Physics Asked on August 18, 2021
Living polymers are well described by equilibrium statistical physics. Now I would like to consider a case were living polymers undergo fragmentation due to chaperones. I can think of a kinetic description, but can I still use equilibrium statistical mechanics?
Edit :
I’d like to make the question a bit more general. Here are my interrogations:
When there is no chaperone activity, i.e. polymers polymerize and de polymerize freely, I am comfortable with equilibrium statistical mechanics because I can define a free energy, accounting for polymer binding energy, and entropy. See for example the Flory-Huggins theory.
When it turns to chaperone activity, it seems to me obvious that non equilibrium physics is adapted to this case : it looks like a dynamical system, and I don’t see how to define an energy in the context of equilibrium stat mech.
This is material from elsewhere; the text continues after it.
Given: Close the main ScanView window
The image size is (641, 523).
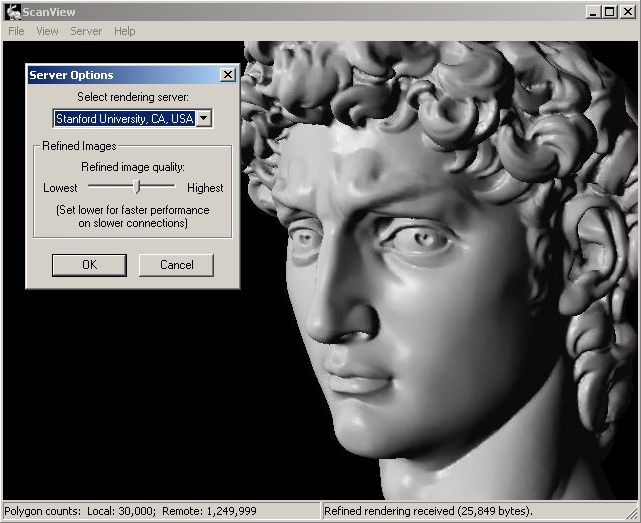Looking at the screenshot, I should point(627,12).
In an other hand, for the former case (no chaperone), I can also think of a kinetic model, with association and dissociation rates, leading, at equilibrium, to the same result as equilibrium physics.
So, what is fundamentally different between the two cases? Why one can be described by equilibrium physics, while the other can’t (assuming it can’t, that was actually my first question).
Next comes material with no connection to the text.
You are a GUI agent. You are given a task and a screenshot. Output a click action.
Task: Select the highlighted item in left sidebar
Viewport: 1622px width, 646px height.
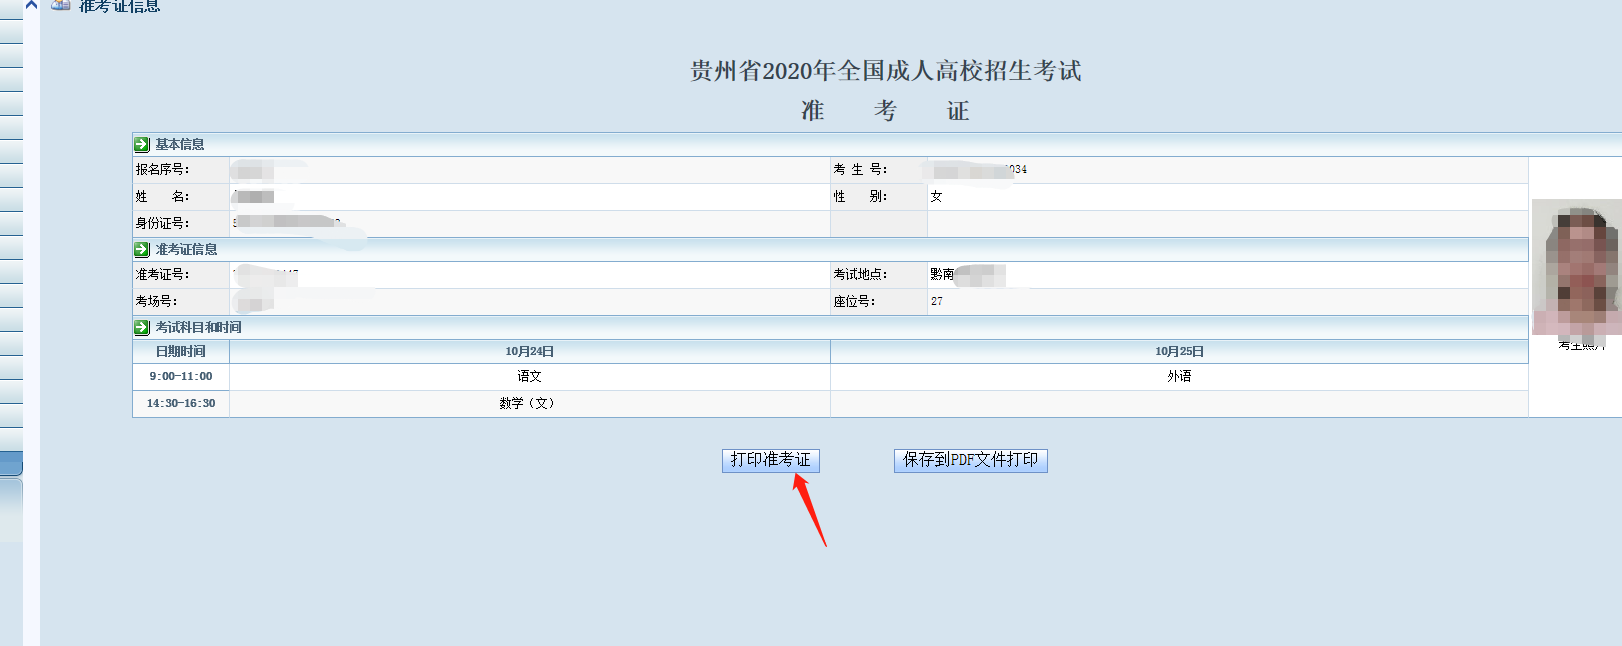coord(11,463)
In the case with chaperone activity, I see that energy is spent to break each polymer. In the dynamic description, this is not a problem, as long as we can define reaction rates, but if one wants to use equilibrium description, I think the crucial (and difficult) point is to consider this energy used by chaperones.
Thanks for any comment that could make me understand a bit more the boundaries between equilibrium and non equilibrium systems
Edit 2
After some reflections, I think I got what’s make the difference. With chaperone activities, at time +infinite, you expect an equilibrium state, with a polymer size distribution. But this equilibrium is intrinsically dynamic : energy is continuously provided by the chaperones, breaking the polymers. This input of energy is clearly not described by equilibrium stat mech (see micro-canonical, canonical, grand canonical ensembles)
Any comment, reading suggestion is more than welcomed.
I'm not sure whether I understood your actual question correctly. But in my opinion chaperones, in the context of statistical mechanics, can act in two ways. 1) They act as a catalyst, i.e. they merely assure that the minimum in free energy is found fast enough.
2) They can keep the polymer in a steady state. The polymer system without the chaperones is not closed. The interaction with the chaperone system may favour one of the possible states of polymer. If this interaction is strong enough, it can keep the polymer in or near this state even if this is not the equilibrium state.
I don't know much about chaperones but I would expect most of their action to be of the first type.
Answered by taupunkt on August 18, 2021
Life is inherently a non-equilibrium phenomenon, characterized by constant increase of entropy in the outside world, while it decreases inside the living organism, e.g., via polymer synthesis.
In particular, on the molecular level, life is a chain of chemical reactions, where the initially unstable composition of chemicals relaxes towards equilibrium via along chain of chemical reactions. Chaperones are among the molecules that direct these chemical reactions along a certain path, which would not be taken under equilibrium conditions.
Polymerization in living systems is also a non-equilibrium process (see here and here), which is being catalized by various polymerazes. This is however not how it is done in a lab, where the reagents are essentially given time to come to an equilibrium state, where the rate at which molecules are being synthesized equals the rate at which already existing molecules desintegrate. It seems that this is what the OP refers to in Edit 2: equilibrium chemical reaction does not mean that nothing is happening, but that the system has comed to a state characterzised by the detailed balance, where the rate of the forward processes equals to teh rate of the reverse processes.